**Work request:** For this exercise, please transcribe exactly and only the lines from the one containing "Open the Terminal tool window" through the end of the material, both ends included, without pictures.

+---+

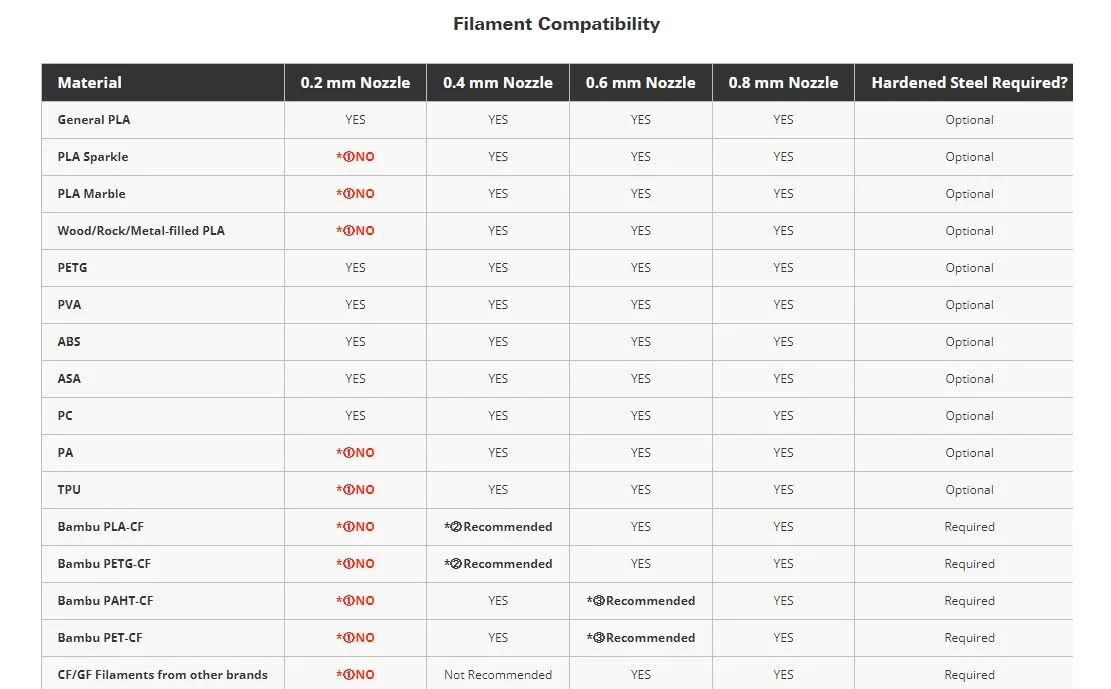The image size is (1111, 689).
Task: Click Not Recommended in the CF/GF row
Action: point(498,675)
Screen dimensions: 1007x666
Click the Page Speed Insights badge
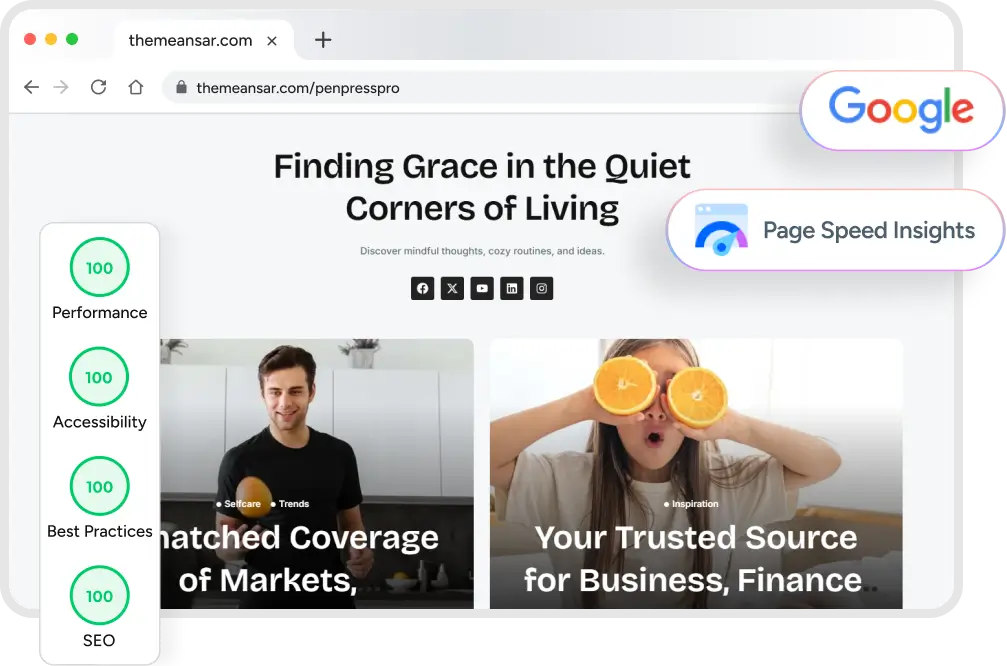(x=835, y=230)
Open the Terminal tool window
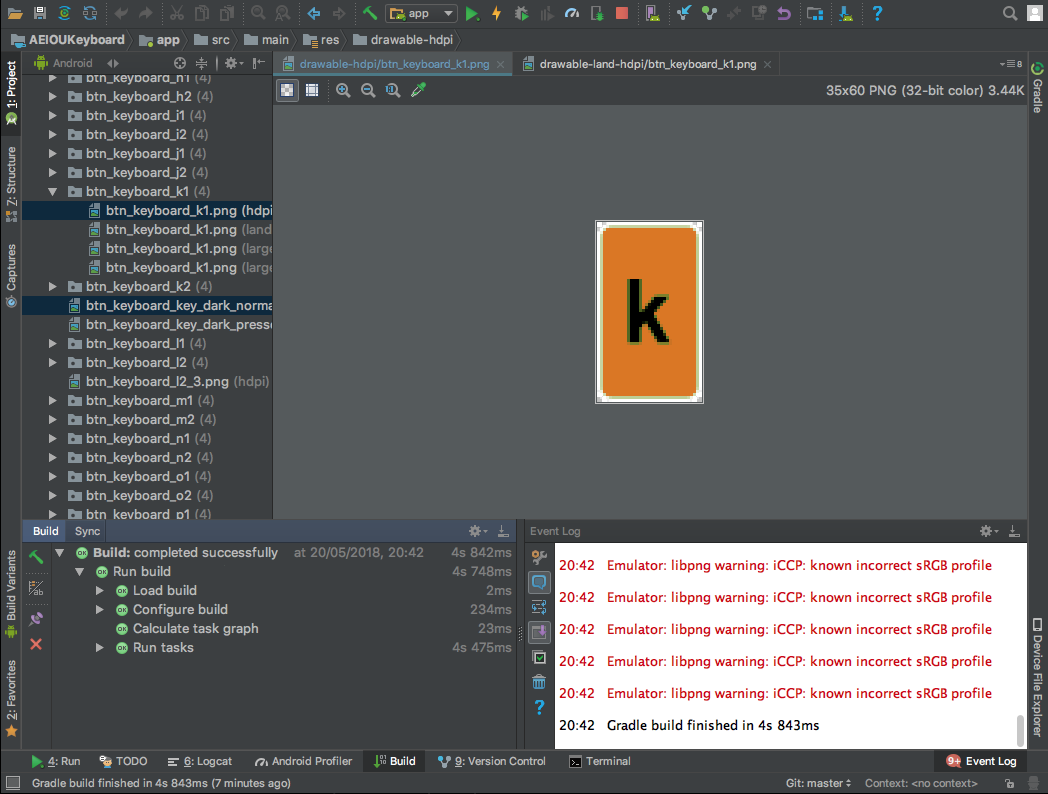Image resolution: width=1048 pixels, height=794 pixels. click(599, 761)
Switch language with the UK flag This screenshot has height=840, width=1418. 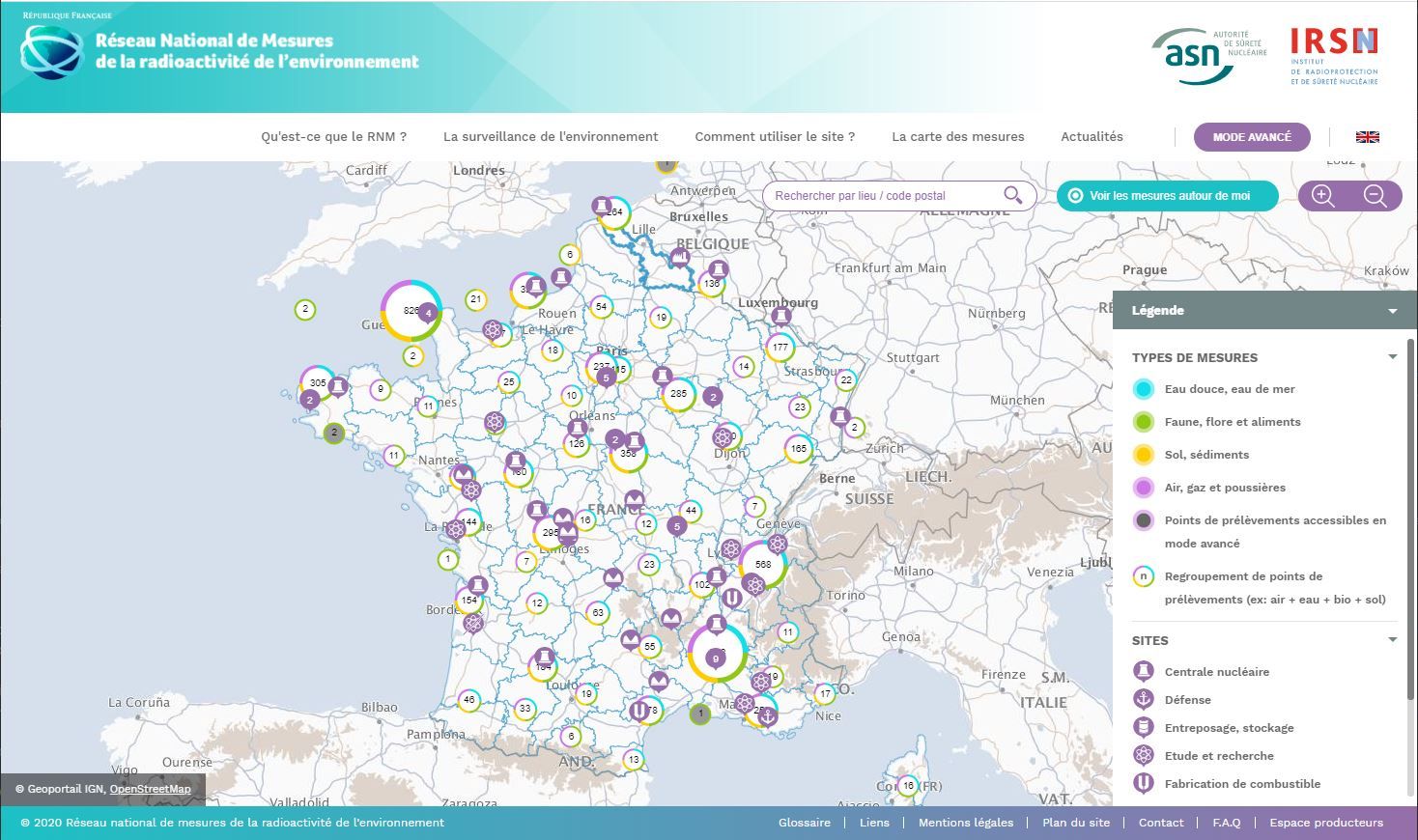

+---+

**Task answer:**
Open the Terminal tool window
Image resolution: width=1048 pixels, height=794 pixels. click(599, 761)
Switch language with the UK flag This screenshot has height=840, width=1418. 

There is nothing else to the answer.